Dr. Holly Ordway wrote the book Not God’s Type: A Rational Academic Finds A Radical Faith (Moody Publishers, 2010). In it, she tells the story of her rise in academic circles and her entrenchment as an intellectual atheist.
At thirty-one years old, I was an atheist college professor–and I delighted in thinking of myself that way. I got a kick out of being an unbeliever; it was fun to consider myself superior to the unenlightened, superstitious masses, and to make comments about Christians.

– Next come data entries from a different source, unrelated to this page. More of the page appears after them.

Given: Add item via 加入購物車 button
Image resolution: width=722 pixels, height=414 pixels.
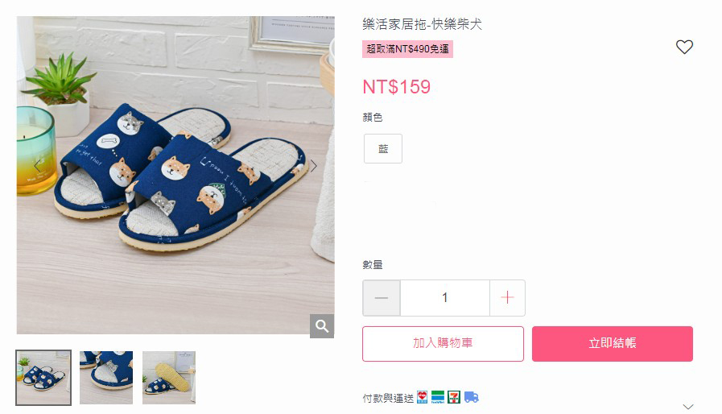Looking at the screenshot, I should tap(443, 344).
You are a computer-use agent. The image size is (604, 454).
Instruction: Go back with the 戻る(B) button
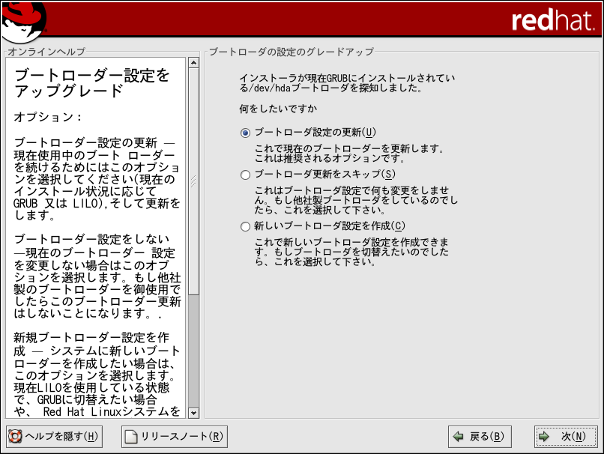[477, 436]
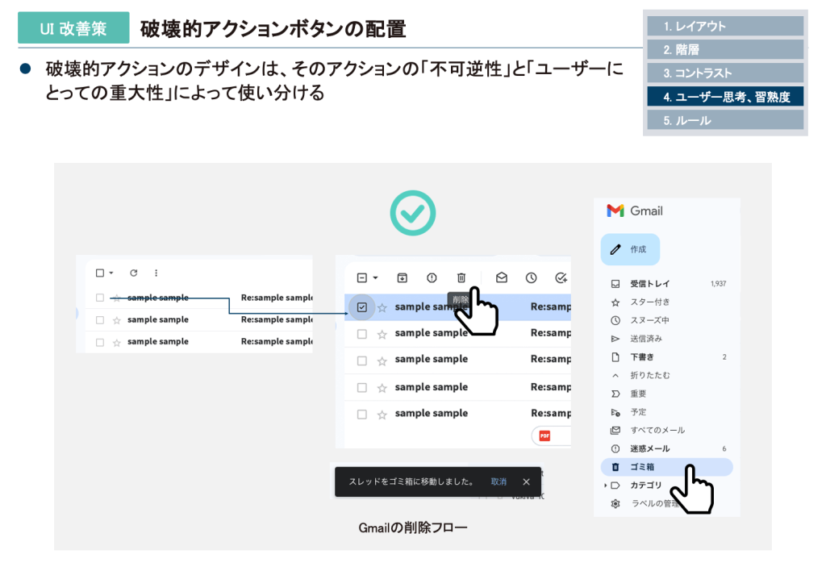Uncheck the checked box on the highlighted email
Image resolution: width=826 pixels, height=571 pixels.
[362, 307]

She then describes a change that happened in her life. The surprising thing is the clarity and openness that she describes the feelings that came over her as she was changed. The description is almost a reluctant change, one that she admits was unexpected and unwelcome, yet as it happened she seems to be, as Dr. C. S. Lewis described, surprised by joy. After becoming curious about Christianity and being given some scholarly Christian materials to read, Ordway describes her experience of conversion:
For me, it was completely new, utterly unexpected — and uninvited. What had happened was that I recognized a change in my internal state. It was like being feverish, while at the same time being completely well. Everything felt sharper-edged, preternaturally clear, yet at the verge of revealing something beyond itself. I felt — I felt something . . . Someone . . . working in me that was outside of, or beyond, myself. . . . I had not expected it. I had not looked for it.

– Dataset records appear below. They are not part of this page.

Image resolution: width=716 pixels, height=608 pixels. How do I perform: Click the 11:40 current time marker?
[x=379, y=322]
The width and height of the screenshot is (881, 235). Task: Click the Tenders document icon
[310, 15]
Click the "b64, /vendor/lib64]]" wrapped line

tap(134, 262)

Ordway’s book is a light but well-written account of how one hardened atheist thinker wrestled with the issues related to Christianity. She speaks of reading apologetics books and rejecting parts of them, accepting others, but ultimately coming to terms with the fact that there is a God, Jesus is who He said He was, and He revealed Himself to her. Ordway’s account is no foxhole conversion, but rather a slow, thoughtful journey. It is worth reading.